We have been left with a plethora of prosecution agencies,

interpreting policies in their own individual ways while

dealing with a problem, the increasing threat from large scale

fraud, inefficiently and with horrendous losses to the Revenue

and the legitimate economy. We have grafted on ideas from the

inquisitorial systems of our European neighbours and borrowed

others from civil jurisprudence, while all the while

diminishing investigative resources and failing to send a clear

signal to those contemplating the commission of these serious

crimes. Whether one is caught, and if caught prosecuted at all,

has become even more of a lottery than is any way inevitable in

a free society governed by the rule of law.

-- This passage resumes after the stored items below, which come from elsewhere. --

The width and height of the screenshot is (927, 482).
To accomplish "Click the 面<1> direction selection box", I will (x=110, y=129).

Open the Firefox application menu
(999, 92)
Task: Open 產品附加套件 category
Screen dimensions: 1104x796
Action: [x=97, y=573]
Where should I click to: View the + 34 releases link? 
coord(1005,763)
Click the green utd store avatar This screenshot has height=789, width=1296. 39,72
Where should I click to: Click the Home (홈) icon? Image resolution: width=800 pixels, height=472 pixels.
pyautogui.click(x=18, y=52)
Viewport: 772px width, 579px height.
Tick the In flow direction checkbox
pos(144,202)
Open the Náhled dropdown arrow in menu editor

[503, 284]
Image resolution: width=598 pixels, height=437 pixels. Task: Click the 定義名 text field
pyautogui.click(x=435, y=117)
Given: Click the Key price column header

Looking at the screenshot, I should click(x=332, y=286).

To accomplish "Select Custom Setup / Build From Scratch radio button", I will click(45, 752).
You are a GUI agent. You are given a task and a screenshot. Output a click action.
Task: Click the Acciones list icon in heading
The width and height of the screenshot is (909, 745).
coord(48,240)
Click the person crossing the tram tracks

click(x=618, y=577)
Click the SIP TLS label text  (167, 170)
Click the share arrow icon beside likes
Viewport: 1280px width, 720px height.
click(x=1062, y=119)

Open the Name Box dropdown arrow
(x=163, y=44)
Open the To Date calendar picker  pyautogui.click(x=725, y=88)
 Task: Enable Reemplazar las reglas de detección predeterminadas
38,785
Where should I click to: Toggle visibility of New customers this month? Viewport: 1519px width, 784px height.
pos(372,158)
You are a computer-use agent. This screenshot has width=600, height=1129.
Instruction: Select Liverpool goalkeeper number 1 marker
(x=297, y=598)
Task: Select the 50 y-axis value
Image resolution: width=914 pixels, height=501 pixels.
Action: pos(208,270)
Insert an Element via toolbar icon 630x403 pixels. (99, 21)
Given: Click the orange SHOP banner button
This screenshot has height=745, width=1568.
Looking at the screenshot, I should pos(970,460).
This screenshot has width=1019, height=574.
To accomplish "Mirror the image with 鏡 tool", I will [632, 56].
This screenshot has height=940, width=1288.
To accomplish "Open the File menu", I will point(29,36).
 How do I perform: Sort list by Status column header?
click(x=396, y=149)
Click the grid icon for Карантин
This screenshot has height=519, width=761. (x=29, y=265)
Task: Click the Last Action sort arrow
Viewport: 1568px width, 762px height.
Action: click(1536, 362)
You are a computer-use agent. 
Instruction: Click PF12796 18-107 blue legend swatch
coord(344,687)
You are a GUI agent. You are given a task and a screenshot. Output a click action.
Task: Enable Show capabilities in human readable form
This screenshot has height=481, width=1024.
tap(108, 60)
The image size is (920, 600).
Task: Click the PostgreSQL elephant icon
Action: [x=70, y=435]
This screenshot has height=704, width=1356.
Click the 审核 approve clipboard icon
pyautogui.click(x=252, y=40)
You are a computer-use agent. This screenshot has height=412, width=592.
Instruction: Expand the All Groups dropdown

Any reform, particularly one as drastic as introducing

negotiated justice must, I believe, be accompanied by an

assurance that it would not diminish the public's trust in

the fair and even-handed dispensation of criminal justice. It

must be part of a coherent policy which makes transparent why

some white collar crime, even when discovered, is met with

civil or administrative penalties, while others are not. None

are victimless crimes, so why are some visited with naming and

shaming, others by financial penalties, and the remainder by

criminal sanctions. Why, even after the latest...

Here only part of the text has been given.